Они стояли на краю берёзовой рощи, уцелевшей чудом между двумя перепаханными воронками полями. Воздух, прогретый майским солнцем, был густ и сладок от цветущей черёмухи. Этот дурманящий запах, такой несовместимый с войной, кружил голову, напоминая о другой, мирной жизни.
Дмитрий молча смотрел на Ольгу. Она, прислонившись к белому стволу берёзы, курила самокрутку, и в глазах её читалась усталость, которой не должно быть в двадцать два года.
— Командир нашего полка сегодня представил меня к ордену, — вдруг сказала она, не глядя на него. — За тот самый прорыв связи, где мы с тобой встретились.
— Так... Поздравляю, — глухо отозвался Дмитрий. Он гордился ею, но где-то в глубине шевельнулась чёрная, ревнивая мысль: орден — это всего лишь красивая безделушка в обмен на рискнутые жизни.
— А я думала о чём-то другом, — Ольга повернула к нему лицо. В её глазах стояла та самая глубина, что пронзила его в день знакомства. — О том, как ты меня тогда воронкой от бомбы прикрыл. Почему?
Вопрос застал его врасплох. Он пожал плечами, отводя взгляд.
— Так получилось. Рефлекс.
— Врёшь, — тихо, но уверенно сказала она. — Ты много лет рефлексами живёшь. А тогда поступил иначе.
Она оттолкнулась от дерева и сделала шаг к нему. Теперь они стояли совсем близко.
— Мне сегодня... страшно, Митя. Не так, как под бомбёжкой. А по-другому. Страшно, что всё это — война, смерть, ордена — настоящая жизнь, а та, что была до, и та, что может быть после... просто сон.

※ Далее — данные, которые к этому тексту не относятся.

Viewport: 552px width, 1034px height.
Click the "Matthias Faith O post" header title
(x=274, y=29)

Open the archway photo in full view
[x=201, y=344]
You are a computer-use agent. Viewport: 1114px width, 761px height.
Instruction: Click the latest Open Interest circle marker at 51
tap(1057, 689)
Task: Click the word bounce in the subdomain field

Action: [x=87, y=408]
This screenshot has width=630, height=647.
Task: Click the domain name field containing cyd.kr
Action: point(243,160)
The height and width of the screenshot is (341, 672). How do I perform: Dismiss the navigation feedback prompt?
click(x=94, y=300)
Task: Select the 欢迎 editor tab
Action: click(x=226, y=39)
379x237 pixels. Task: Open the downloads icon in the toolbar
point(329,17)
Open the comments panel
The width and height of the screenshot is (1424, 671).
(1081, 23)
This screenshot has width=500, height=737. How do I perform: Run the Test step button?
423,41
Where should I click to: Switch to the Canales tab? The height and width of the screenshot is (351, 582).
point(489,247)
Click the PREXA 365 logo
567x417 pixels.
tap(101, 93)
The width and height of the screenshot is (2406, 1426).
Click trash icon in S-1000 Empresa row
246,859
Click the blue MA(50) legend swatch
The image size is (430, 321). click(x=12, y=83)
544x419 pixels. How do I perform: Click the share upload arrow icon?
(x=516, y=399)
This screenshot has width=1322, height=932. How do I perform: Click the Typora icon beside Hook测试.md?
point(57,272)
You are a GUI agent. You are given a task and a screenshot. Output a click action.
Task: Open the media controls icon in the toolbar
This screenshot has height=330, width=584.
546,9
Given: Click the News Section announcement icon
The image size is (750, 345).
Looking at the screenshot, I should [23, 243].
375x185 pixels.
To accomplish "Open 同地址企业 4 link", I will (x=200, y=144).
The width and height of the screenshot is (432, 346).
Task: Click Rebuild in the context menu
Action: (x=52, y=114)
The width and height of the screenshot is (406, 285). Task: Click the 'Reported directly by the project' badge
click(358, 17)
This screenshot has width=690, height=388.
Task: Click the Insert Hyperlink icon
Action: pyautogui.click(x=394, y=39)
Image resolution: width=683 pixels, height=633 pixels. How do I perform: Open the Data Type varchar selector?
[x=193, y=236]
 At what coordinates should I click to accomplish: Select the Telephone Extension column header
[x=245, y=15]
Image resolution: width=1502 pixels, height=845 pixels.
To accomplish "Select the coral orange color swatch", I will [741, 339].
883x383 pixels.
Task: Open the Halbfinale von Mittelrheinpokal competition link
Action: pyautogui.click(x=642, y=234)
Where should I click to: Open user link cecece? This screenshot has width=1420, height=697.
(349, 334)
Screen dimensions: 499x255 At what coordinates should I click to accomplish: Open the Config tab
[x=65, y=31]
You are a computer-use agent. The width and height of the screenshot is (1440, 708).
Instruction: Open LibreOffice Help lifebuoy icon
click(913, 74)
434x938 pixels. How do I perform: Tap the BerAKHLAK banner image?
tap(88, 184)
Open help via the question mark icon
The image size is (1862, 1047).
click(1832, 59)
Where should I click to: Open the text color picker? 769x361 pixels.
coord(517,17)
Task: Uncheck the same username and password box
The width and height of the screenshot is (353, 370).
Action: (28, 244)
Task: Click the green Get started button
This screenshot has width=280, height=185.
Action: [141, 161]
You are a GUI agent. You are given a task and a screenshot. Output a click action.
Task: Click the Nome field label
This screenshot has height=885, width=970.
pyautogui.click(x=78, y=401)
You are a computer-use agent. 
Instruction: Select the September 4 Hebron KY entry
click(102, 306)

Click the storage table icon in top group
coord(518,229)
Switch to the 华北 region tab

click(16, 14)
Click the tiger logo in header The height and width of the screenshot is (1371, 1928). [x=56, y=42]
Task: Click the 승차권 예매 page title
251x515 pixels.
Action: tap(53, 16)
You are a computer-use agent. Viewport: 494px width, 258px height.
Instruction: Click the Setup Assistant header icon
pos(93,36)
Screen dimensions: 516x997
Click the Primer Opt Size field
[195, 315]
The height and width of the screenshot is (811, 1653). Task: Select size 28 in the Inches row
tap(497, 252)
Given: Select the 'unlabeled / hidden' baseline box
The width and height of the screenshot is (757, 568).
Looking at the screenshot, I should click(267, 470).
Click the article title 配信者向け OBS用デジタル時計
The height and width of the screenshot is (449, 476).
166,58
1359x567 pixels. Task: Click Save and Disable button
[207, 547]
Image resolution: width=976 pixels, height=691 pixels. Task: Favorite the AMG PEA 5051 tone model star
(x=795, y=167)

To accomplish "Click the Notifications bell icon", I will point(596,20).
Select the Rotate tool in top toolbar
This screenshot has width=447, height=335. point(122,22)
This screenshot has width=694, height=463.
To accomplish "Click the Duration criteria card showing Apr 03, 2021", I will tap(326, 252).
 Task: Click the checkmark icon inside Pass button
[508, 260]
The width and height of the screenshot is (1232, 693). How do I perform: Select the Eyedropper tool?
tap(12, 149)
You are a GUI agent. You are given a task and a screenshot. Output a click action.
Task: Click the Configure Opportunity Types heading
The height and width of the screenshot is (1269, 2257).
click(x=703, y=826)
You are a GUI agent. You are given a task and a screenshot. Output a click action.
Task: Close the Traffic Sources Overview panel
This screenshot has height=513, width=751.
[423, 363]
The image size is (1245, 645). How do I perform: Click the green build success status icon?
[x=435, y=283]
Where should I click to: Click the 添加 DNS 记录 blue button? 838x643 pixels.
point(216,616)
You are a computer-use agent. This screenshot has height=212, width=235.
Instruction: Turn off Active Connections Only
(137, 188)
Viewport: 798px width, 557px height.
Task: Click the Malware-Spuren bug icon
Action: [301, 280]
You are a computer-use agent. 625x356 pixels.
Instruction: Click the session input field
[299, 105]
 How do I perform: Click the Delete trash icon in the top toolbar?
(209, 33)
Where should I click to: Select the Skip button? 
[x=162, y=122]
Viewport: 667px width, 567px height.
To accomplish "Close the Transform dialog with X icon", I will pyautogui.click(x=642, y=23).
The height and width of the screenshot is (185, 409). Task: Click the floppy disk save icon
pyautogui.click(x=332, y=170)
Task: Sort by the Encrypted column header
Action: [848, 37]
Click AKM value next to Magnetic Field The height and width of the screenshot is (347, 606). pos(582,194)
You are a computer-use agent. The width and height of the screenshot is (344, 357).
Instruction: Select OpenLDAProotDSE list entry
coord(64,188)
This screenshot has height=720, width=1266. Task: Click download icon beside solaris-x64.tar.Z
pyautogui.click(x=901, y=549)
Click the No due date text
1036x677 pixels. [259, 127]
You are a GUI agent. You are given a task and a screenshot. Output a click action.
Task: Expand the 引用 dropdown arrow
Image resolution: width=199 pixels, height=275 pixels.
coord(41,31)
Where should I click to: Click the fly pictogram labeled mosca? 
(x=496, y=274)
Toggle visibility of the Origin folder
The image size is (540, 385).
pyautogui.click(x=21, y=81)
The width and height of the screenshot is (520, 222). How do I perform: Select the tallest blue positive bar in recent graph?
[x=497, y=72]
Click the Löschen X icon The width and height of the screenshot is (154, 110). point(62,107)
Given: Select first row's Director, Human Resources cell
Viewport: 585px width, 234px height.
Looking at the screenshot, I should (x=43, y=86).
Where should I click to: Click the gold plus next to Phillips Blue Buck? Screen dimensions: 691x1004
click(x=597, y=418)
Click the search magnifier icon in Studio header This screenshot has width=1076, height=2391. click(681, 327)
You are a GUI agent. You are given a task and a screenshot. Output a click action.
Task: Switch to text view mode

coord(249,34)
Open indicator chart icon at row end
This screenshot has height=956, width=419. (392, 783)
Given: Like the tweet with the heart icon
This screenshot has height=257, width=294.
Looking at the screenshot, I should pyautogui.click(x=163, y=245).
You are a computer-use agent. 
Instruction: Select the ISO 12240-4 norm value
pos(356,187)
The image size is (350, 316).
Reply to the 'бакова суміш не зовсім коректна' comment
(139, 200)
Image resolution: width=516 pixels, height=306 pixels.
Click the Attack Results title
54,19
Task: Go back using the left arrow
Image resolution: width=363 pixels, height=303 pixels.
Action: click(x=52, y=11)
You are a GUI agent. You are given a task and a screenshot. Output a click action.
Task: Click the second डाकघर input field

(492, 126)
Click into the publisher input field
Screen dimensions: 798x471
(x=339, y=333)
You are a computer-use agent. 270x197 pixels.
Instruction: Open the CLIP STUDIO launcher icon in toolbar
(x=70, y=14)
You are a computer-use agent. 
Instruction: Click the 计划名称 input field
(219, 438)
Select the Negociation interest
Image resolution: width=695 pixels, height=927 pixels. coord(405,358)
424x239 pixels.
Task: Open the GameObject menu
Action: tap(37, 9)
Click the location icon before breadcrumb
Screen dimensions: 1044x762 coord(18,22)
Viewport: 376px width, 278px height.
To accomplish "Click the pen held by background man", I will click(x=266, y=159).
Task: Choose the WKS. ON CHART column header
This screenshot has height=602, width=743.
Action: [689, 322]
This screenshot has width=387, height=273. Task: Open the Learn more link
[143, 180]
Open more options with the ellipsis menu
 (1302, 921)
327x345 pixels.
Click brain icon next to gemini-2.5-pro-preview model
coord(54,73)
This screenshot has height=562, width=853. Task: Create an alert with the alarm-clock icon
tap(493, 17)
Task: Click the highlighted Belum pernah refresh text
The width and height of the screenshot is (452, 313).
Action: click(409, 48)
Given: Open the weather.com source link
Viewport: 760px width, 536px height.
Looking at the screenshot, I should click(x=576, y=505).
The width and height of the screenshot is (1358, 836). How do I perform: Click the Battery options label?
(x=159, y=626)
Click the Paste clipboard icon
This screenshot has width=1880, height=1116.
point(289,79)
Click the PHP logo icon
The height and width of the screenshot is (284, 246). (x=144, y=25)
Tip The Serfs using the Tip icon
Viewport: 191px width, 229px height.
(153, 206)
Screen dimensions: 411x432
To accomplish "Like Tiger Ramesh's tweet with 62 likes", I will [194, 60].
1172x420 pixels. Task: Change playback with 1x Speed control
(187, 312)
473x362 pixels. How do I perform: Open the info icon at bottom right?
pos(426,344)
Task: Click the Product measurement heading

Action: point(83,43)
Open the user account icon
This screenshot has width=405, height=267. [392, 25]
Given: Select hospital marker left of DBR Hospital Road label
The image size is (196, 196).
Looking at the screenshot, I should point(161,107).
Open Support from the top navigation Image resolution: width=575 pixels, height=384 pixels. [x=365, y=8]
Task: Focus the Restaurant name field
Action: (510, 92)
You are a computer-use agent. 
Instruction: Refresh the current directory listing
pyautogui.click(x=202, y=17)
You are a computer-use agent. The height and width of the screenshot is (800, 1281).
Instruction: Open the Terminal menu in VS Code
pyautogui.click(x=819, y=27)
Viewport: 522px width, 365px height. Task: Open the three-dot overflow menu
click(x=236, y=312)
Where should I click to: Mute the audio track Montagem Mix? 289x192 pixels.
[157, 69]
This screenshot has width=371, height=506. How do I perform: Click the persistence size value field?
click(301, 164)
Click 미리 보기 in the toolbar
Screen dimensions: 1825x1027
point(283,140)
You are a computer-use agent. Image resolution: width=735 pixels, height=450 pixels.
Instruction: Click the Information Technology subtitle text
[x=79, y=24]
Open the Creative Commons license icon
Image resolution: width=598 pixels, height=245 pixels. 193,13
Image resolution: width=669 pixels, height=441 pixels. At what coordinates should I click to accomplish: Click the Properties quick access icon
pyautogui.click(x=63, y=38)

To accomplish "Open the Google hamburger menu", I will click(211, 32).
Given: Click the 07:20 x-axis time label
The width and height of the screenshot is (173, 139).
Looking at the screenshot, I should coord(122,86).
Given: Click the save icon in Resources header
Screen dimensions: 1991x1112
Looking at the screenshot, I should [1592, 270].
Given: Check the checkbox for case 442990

Дмитрий молчал. Он понимал её лучше, чем хотел бы признаться. Его собственная жизнь распадалась на сны и явь, где явью был только фронт.
— У меня была семья, — вдруг, сам удивившись себе, начал он. Говорить о прошлом было больно, почти невозможно, но сейчас слова пошли сами. — Жена. Анна. Добрая такая... тихая. Погибла в сорок первом, при эвакуации. Дочка осталась на Кубани, с матерью.
Он не рассказывал про Лиду, про первое предательство. Эта рана была слишком стара и глубока, чтобы ворошить её.
Ольга слушала, не перебивая, и в её молчании была не жалость, а то самое понимание, которого ему так не хватало все эти годы.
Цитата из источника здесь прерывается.